A community hospital survey sponsored by the American Hospital Assn. and the Federation of American Hospitals shows that inpatient drug prices rose 40% between 2013 and 2015. Almost all of the surveyed hospitals reported that the increases had a moderate to severe effect on their ability to manage costs.
“These price increases are extremely troublesome throughout the healthcare system,” according to the report. “They not only threaten patient access to drug therapies, but also challenge providers’ abilities to provide the highest quality of care. Drug costs also are a major factor in the rising cost of healthcare coverage.”

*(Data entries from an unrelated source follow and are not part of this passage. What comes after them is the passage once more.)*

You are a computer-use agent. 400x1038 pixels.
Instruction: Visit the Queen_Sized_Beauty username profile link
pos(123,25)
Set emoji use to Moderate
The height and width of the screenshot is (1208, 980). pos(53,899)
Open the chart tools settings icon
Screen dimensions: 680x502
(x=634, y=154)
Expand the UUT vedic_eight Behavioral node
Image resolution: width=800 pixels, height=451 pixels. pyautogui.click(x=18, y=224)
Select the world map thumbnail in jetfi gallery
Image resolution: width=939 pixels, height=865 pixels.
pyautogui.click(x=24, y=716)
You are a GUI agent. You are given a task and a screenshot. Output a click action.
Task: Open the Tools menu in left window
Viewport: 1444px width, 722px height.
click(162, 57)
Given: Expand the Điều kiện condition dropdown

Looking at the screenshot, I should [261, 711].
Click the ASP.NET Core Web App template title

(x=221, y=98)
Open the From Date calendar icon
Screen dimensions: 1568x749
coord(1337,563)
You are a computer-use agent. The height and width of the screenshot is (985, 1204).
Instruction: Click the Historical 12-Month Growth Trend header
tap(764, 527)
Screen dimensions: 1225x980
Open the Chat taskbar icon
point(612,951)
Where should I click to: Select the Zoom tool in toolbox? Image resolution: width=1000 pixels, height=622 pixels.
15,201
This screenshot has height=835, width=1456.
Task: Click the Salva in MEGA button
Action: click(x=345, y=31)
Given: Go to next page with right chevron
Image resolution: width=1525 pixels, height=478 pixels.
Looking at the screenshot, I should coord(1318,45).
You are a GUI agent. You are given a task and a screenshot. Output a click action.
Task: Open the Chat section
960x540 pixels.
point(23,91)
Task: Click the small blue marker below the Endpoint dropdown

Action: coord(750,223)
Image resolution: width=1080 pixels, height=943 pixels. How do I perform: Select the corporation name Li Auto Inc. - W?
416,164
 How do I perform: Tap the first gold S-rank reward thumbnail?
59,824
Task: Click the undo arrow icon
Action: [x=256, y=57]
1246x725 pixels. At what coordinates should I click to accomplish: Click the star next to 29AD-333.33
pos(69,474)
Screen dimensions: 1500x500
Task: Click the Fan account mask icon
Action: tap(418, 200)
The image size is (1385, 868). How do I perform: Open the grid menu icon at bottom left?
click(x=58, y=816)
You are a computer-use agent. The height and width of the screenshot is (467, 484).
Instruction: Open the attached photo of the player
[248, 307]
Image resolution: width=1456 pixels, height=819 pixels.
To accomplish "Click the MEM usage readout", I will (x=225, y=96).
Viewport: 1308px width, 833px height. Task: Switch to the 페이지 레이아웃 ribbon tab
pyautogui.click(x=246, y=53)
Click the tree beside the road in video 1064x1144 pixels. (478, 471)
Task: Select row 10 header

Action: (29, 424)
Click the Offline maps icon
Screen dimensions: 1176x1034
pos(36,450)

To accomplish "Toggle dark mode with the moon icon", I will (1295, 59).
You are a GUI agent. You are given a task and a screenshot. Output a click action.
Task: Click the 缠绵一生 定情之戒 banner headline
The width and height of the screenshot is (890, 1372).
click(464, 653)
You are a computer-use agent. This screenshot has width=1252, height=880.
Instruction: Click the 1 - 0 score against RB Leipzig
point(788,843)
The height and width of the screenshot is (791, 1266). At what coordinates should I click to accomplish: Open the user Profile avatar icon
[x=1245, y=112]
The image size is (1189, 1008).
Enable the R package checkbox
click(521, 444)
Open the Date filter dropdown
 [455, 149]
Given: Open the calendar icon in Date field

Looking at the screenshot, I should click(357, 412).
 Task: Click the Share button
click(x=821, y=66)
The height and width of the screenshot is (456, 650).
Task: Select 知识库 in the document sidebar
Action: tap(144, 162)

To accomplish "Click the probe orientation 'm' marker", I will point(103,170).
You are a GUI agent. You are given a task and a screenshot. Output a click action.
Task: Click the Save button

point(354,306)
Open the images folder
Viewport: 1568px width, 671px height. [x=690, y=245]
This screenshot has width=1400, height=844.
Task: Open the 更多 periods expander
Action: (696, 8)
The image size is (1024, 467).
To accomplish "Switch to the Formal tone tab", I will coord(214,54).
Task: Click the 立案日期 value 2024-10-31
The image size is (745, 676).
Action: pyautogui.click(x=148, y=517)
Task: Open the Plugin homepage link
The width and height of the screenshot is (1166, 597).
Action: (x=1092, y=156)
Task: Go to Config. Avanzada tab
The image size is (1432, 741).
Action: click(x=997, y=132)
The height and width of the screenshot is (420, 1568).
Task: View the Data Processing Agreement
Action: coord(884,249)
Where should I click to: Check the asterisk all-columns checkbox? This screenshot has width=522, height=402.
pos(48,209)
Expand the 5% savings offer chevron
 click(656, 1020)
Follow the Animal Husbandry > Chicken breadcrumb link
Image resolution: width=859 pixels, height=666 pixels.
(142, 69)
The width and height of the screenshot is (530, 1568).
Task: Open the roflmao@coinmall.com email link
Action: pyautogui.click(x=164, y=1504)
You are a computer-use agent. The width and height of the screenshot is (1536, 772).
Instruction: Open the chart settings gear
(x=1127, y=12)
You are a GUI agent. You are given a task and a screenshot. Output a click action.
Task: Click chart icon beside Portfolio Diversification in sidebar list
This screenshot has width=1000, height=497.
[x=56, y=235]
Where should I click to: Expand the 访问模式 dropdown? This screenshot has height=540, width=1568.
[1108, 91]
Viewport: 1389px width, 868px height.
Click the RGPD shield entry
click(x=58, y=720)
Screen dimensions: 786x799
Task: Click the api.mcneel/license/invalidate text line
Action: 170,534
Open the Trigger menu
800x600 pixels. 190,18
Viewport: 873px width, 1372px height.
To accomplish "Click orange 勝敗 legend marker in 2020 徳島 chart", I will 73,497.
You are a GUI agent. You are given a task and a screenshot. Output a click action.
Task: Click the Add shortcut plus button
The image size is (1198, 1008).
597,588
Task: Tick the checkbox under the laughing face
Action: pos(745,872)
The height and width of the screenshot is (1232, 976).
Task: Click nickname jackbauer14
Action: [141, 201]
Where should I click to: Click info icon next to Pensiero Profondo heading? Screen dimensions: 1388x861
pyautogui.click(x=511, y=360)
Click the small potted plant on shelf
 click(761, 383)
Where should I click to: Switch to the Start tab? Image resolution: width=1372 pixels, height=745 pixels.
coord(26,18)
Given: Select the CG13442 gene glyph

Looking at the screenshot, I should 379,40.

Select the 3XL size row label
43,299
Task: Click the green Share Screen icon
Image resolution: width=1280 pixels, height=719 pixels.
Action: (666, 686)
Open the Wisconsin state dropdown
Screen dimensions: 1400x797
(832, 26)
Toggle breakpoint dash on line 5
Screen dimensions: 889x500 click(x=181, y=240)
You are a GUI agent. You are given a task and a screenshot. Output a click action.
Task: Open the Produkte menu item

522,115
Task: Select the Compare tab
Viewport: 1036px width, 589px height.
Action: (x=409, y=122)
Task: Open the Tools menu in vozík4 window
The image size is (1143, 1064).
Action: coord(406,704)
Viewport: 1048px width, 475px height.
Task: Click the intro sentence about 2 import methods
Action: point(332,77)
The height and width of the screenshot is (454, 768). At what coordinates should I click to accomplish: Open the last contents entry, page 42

The AHA used self-reported data from 712 hospitals to assess how costs have changed over the past 2 years. One of the primary factors responsible for the drastic increase in total inpatient drug spending is growth in unit price, not volume, the AHA explained. The report also pointed to a complex reimbursement system that cannot keep pace with rapidly increasing drug prices.
“The way in which hospitals are reimbursed compounds the impact of increasing drug costs. Most hospitals are not directly reimbursed for the drugs they purchase for use in the inpatient setting.11 Instead, they generally receive a single payment for all non-physician services, including drugs, that they provide during an inpatient stay or, less commonly, each inpatient day (per diem),” the report said. “When reimbursement rates cannot keep up with input costs, such as drugs, hospitals must absorb the excess.”
The organization also examined prescription drug purchase cost information for 28 drugs for more than 1,400 community hospitals. The drugs were chosen because they were either drugs that have experienced substantial price increases recently or they are drugs with high inpatient spending.
They found that the price increases appear to be “random, inconsistent, and unpredictable”. Unit price increases happened with low and high volume drugs, as well as both branded and generic. They also point out that half of the sample drugs have no generic competition.
Many community hospitals are burdened by increasing prices, the AHA reported, and are concerned that paying their bills will come at the cost of providing quality care for their patients. “There might be upgrades you were trying to do, but there is only [so much] budget to do those things. Is it mandated? Can we duct tape this equipment? If it breaks in six months, we’ll buy it out of contingency,” an anonymous pharmacy administrator said, according to the report. “These are the tough choices that a small community hospital needs to make…. Drug volume has gone down while dollars [prices] have gone up…. We’ll do anything to drive costs down, even [cut] costs like gas and electricity. It’s really like a household budget.”